▶ _LISTED ENTRIES_
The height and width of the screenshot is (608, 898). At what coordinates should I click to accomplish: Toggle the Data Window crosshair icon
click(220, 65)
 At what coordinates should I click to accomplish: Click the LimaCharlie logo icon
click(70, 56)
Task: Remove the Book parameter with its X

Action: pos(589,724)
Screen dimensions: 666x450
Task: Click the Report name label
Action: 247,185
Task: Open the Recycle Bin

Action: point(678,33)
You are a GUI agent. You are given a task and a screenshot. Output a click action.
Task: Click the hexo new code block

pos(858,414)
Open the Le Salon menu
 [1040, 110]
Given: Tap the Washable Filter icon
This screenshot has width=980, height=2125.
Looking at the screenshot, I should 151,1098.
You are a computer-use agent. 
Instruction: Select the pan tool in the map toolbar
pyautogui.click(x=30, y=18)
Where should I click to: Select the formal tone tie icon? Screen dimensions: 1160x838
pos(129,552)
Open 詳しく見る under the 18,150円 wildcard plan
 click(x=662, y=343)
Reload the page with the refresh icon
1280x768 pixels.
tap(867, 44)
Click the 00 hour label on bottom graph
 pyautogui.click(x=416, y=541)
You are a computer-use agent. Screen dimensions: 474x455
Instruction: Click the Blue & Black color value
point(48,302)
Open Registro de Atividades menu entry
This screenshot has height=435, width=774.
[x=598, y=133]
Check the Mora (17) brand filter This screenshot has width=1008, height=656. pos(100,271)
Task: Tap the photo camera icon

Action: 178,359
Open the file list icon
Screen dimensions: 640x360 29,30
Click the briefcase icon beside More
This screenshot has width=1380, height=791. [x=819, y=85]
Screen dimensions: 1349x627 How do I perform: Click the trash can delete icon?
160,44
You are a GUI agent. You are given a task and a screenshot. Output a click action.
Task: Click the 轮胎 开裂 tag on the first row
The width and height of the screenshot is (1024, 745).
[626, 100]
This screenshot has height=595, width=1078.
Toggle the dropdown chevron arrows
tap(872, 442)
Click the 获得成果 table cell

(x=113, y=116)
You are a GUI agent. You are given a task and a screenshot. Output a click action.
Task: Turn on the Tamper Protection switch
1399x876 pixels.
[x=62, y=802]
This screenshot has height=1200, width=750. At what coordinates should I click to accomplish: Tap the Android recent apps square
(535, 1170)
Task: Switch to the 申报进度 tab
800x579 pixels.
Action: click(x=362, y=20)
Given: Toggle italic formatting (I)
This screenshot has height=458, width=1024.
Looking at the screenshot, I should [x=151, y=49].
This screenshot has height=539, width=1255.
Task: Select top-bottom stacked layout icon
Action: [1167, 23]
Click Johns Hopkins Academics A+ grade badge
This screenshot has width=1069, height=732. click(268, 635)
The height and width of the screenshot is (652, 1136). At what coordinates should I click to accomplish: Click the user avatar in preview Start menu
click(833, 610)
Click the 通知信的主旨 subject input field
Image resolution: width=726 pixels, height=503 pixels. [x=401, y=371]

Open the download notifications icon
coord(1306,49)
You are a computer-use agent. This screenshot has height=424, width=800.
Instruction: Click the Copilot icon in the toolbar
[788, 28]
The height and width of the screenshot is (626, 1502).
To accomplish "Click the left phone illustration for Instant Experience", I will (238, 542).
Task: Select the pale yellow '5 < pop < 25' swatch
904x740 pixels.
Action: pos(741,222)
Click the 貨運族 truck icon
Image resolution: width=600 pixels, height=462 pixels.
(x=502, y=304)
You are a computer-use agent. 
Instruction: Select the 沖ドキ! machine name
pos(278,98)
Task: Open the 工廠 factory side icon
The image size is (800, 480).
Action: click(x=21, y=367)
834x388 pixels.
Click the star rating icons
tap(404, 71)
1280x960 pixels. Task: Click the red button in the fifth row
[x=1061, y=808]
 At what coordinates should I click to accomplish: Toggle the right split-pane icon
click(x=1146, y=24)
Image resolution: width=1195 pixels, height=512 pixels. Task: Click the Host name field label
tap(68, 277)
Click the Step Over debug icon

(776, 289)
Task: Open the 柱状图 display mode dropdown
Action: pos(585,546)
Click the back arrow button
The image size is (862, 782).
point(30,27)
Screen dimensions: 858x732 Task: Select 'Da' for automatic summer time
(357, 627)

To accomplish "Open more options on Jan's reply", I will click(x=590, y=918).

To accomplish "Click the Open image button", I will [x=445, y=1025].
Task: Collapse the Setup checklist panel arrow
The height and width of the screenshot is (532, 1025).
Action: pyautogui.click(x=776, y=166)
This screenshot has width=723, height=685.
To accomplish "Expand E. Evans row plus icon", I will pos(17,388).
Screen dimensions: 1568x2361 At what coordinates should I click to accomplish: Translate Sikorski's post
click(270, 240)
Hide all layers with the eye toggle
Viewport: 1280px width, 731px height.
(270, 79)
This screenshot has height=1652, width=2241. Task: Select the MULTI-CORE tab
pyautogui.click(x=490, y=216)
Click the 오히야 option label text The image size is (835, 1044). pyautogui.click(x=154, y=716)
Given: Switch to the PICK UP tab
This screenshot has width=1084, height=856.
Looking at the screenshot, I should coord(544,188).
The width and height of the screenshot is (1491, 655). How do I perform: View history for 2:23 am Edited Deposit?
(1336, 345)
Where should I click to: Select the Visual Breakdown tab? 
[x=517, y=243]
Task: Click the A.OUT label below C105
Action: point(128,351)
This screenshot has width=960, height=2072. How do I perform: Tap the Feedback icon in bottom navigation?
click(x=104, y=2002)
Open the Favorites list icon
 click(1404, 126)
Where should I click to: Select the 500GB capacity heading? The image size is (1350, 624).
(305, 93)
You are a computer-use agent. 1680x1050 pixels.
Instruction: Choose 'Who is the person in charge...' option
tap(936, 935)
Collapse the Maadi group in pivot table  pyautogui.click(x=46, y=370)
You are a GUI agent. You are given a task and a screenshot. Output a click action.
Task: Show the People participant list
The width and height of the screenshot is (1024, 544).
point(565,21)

▶ _THE PROBLEM_
The full listing is to be written out again, exactly as shown.

▶ _COMPLETED TASK_
The height and width of the screenshot is (608, 898). At what coordinates should I click to accomplish: Toggle the Data Window crosshair icon
click(220, 65)
 At what coordinates should I click to accomplish: Click the LimaCharlie logo icon
click(70, 56)
Task: Remove the Book parameter with its X

Action: pos(589,724)
Screen dimensions: 666x450
Task: Click the Report name label
Action: 247,185
Task: Open the Recycle Bin

Action: point(678,33)
You are a GUI agent. You are given a task and a screenshot. Output a click action.
Task: Click the hexo new code block

pos(858,414)
Open the Le Salon menu
 [1040, 110]
Given: Tap the Washable Filter icon
This screenshot has width=980, height=2125.
Looking at the screenshot, I should 151,1098.
You are a computer-use agent. 
Instruction: Select the pan tool in the map toolbar
pyautogui.click(x=30, y=18)
Where should I click to: Select the formal tone tie icon? Screen dimensions: 1160x838
pos(129,552)
Open 詳しく見る under the 18,150円 wildcard plan
 click(x=662, y=343)
Reload the page with the refresh icon
1280x768 pixels.
tap(867, 44)
Click the 00 hour label on bottom graph
 pyautogui.click(x=416, y=541)
You are a computer-use agent. Screen dimensions: 474x455
Instruction: Click the Blue & Black color value
point(48,302)
Open Registro de Atividades menu entry
This screenshot has height=435, width=774.
[x=598, y=133]
Check the Mora (17) brand filter This screenshot has width=1008, height=656. pos(100,271)
Task: Tap the photo camera icon

Action: 178,359
Open the file list icon
Screen dimensions: 640x360 29,30
Click the briefcase icon beside More
This screenshot has width=1380, height=791. [x=819, y=85]
Screen dimensions: 1349x627 How do I perform: Click the trash can delete icon?
160,44
You are a GUI agent. You are given a task and a screenshot. Output a click action.
Task: Click the 轮胎 开裂 tag on the first row
The width and height of the screenshot is (1024, 745).
[626, 100]
This screenshot has height=595, width=1078.
Toggle the dropdown chevron arrows
tap(872, 442)
Click the 获得成果 table cell

(x=113, y=116)
You are a GUI agent. You are given a task and a screenshot. Output a click action.
Task: Turn on the Tamper Protection switch
1399x876 pixels.
[x=62, y=802]
This screenshot has height=1200, width=750. At what coordinates should I click to accomplish: Tap the Android recent apps square
(535, 1170)
Task: Switch to the 申报进度 tab
800x579 pixels.
Action: click(x=362, y=20)
Given: Toggle italic formatting (I)
This screenshot has height=458, width=1024.
Looking at the screenshot, I should [x=151, y=49].
This screenshot has height=539, width=1255.
Task: Select top-bottom stacked layout icon
Action: [1167, 23]
Click Johns Hopkins Academics A+ grade badge
This screenshot has width=1069, height=732. click(268, 635)
The height and width of the screenshot is (652, 1136). At what coordinates should I click to accomplish: Click the user avatar in preview Start menu
click(833, 610)
Click the 通知信的主旨 subject input field
Image resolution: width=726 pixels, height=503 pixels. [x=401, y=371]

Open the download notifications icon
coord(1306,49)
You are a computer-use agent. This screenshot has height=424, width=800.
Instruction: Click the Copilot icon in the toolbar
[788, 28]
The height and width of the screenshot is (626, 1502).
To accomplish "Click the left phone illustration for Instant Experience", I will (238, 542).
Task: Select the pale yellow '5 < pop < 25' swatch
904x740 pixels.
Action: pos(741,222)
Click the 貨運族 truck icon
Image resolution: width=600 pixels, height=462 pixels.
(x=502, y=304)
You are a computer-use agent. 
Instruction: Select the 沖ドキ! machine name
pos(278,98)
Task: Open the 工廠 factory side icon
The image size is (800, 480).
Action: click(x=21, y=367)
834x388 pixels.
Click the star rating icons
tap(404, 71)
1280x960 pixels. Task: Click the red button in the fifth row
[x=1061, y=808]
 At what coordinates should I click to accomplish: Toggle the right split-pane icon
click(x=1146, y=24)
Image resolution: width=1195 pixels, height=512 pixels. Task: Click the Host name field label
tap(68, 277)
Click the Step Over debug icon

(776, 289)
Task: Open the 柱状图 display mode dropdown
Action: pos(585,546)
Click the back arrow button
The image size is (862, 782).
point(30,27)
Screen dimensions: 858x732 Task: Select 'Da' for automatic summer time
(357, 627)

To accomplish "Open more options on Jan's reply", I will click(x=590, y=918).

To accomplish "Click the Open image button", I will [x=445, y=1025].
Task: Collapse the Setup checklist panel arrow
The height and width of the screenshot is (532, 1025).
Action: pyautogui.click(x=776, y=166)
This screenshot has width=723, height=685.
To accomplish "Expand E. Evans row plus icon", I will pos(17,388).
Screen dimensions: 1568x2361 At what coordinates should I click to accomplish: Translate Sikorski's post
click(270, 240)
Hide all layers with the eye toggle
Viewport: 1280px width, 731px height.
(270, 79)
This screenshot has height=1652, width=2241. Task: Select the MULTI-CORE tab
pyautogui.click(x=490, y=216)
Click the 오히야 option label text The image size is (835, 1044). pyautogui.click(x=154, y=716)
Given: Switch to the PICK UP tab
This screenshot has width=1084, height=856.
Looking at the screenshot, I should coord(544,188).
The width and height of the screenshot is (1491, 655). How do I perform: View history for 2:23 am Edited Deposit?
(1336, 345)
Where should I click to: Select the Visual Breakdown tab? 
[x=517, y=243]
Task: Click the A.OUT label below C105
Action: point(128,351)
This screenshot has width=960, height=2072. How do I perform: Tap the Feedback icon in bottom navigation?
click(x=104, y=2002)
Open the Favorites list icon
 click(1404, 126)
Where should I click to: Select the 500GB capacity heading? The image size is (1350, 624).
(305, 93)
You are a computer-use agent. 1680x1050 pixels.
Instruction: Choose 'Who is the person in charge...' option
tap(936, 935)
Collapse the Maadi group in pivot table  pyautogui.click(x=46, y=370)
You are a GUI agent. You are given a task and a screenshot. Output a click action.
Task: Show the People participant list
The width and height of the screenshot is (1024, 544).
point(565,21)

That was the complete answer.